Assigned task:
What is needed is an exact transcription of the line with "Task: Open the Praxiseinstellung dropdown" and all the lines that follow it in the entries below; add nothing else.

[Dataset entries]
----

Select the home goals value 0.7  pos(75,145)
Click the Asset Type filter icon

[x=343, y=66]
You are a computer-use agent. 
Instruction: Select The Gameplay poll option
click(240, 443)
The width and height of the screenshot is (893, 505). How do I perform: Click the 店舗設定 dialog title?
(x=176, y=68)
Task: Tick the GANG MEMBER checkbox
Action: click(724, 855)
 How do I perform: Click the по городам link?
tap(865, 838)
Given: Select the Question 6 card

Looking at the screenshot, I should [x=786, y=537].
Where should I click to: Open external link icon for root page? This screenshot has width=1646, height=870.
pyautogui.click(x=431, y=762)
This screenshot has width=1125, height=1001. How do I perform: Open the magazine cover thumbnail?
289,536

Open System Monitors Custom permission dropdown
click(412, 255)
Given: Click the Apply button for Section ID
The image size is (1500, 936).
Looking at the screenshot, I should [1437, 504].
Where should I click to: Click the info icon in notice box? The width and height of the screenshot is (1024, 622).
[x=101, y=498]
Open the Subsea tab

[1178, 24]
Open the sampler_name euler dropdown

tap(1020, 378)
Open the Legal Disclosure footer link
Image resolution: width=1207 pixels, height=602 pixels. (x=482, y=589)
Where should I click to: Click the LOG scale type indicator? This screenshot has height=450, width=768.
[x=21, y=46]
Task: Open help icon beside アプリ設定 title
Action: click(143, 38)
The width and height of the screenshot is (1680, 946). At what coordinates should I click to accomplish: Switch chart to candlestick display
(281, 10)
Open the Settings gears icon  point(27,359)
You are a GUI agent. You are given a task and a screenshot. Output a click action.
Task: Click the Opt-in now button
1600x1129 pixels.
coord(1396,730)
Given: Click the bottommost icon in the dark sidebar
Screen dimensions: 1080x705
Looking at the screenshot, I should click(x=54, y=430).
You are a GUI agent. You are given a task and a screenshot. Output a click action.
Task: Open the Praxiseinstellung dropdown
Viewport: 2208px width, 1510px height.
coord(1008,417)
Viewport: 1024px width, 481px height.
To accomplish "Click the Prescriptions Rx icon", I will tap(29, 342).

----

Result for this exercise:
Task: Open the Praxiseinstellung dropdown
Viewport: 2208px width, 1510px height.
coord(1008,417)
Viewport: 1024px width, 481px height.
To accomplish "Click the Prescriptions Rx icon", I will tap(29, 342).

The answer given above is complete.